Why is PII Compliance so important for businesses?
State governments have implemented their own sets of compliance regulations for businesses who collect Personal Identifiable Information (PII) from their customers while engaged in commerce. PII can be things like a customer’s name, their physical address, their email address, social security and driver’s license numbers, etc.
The idea behind these compliance regulations is they help protect residents from things like identity theft and fraud abuse. If the company is complaint, that data should be secure and the resident is safe.
Multiple states have instituted their own PII Compliance standards over the past decade including the Commonwealth of Massachusetts and the State of California. (Massachusetts’ 201 CMR 17.00 and California’s Civ. Code § 1798.82) to name a few.

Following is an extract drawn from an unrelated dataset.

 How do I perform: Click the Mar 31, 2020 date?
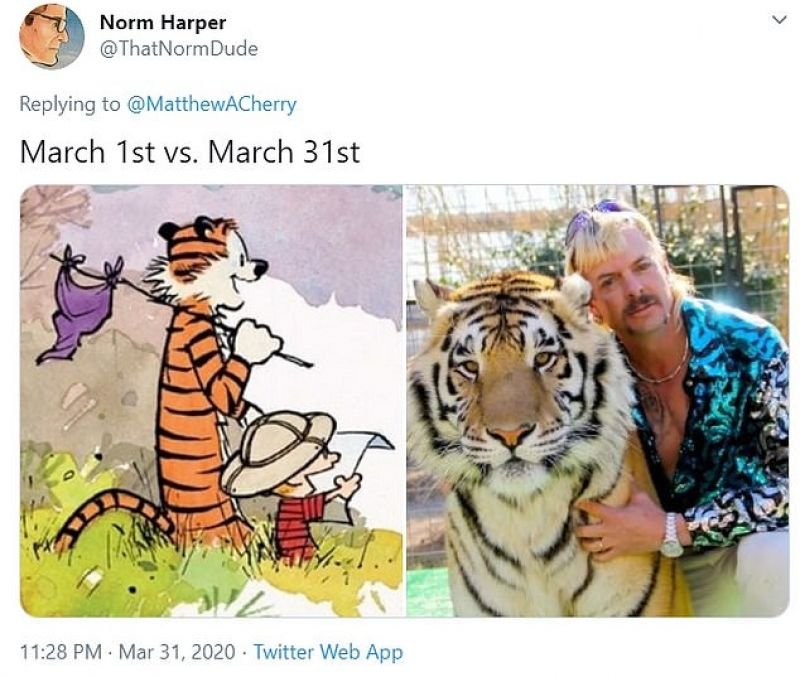tap(178, 651)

Businesses located in states with out a set PII Compliance standard but do business in a state that does, must comply to that state standard or risk penalty.
Penalties vary from state to state, but ultimately it’s very expensive if you’re found to not be in compliance. Let’s use Massachusetts’ 201 CMR 17.00 as an example. Costs for violating PII Compliance in the Commonwealth are:
- $100 per record with a maximum $50,000 cap for each instance of improper data disposal
- $5000 per violation
- Prosecution by the Attorney General of Massachusetts Office
Add to that a drop in consumer confidence and you’re looking at a pretty hefty cost if you’re not in compliance.

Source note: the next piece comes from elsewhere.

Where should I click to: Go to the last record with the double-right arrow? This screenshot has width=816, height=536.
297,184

How Security7 Networks can help your business stay compliant:
To safeguard your businesses’ PII assets, your organization needs a to develop a written corporate IT security policy that defines how IT assets are to be protected, expected employee behaviors, and the consequences of violations.

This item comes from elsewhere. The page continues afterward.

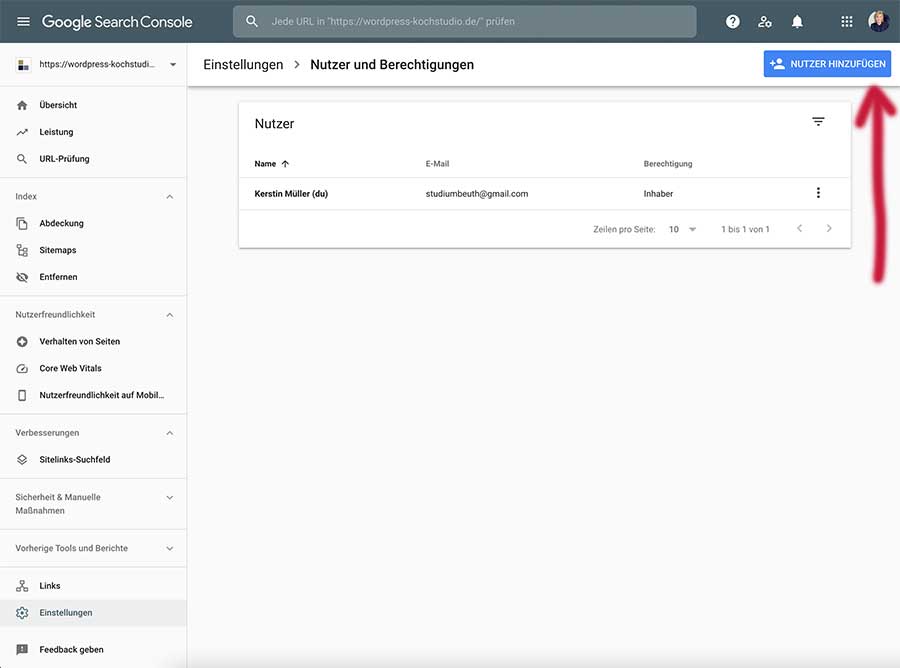The height and width of the screenshot is (668, 900).
Task: Click the NUTZER HINZUFÜGEN button
Action: pyautogui.click(x=827, y=63)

The experts at Security7 Networks can help you do that. There are seven key steps we take to help ensure you are PII Compliant at all times. They are:
The first step in the process is to perform an audit. Using a trusted 3rd party auditing firm, your IT assets and business processes will be examined and any toxic data collection points will be identified.
While the audit is being performed Security7’s experts will use established compliance standards to prepare a response plan. After the audit results are in and the response plan has been created, we’ll analyze the results to discover any potential problems that may already exist and prioritize remediation based on risk.
Our experts will implement controls and solutions developed specifically to keep you compliant. After implementation we’ll give the solution another pass to identify and risks or problems that may have arisen and we’ll remediate them.
Finally, you’ll be able to generate reports and respond to compliance related enquiries and demonstrate that you are up to date with current compliance standards.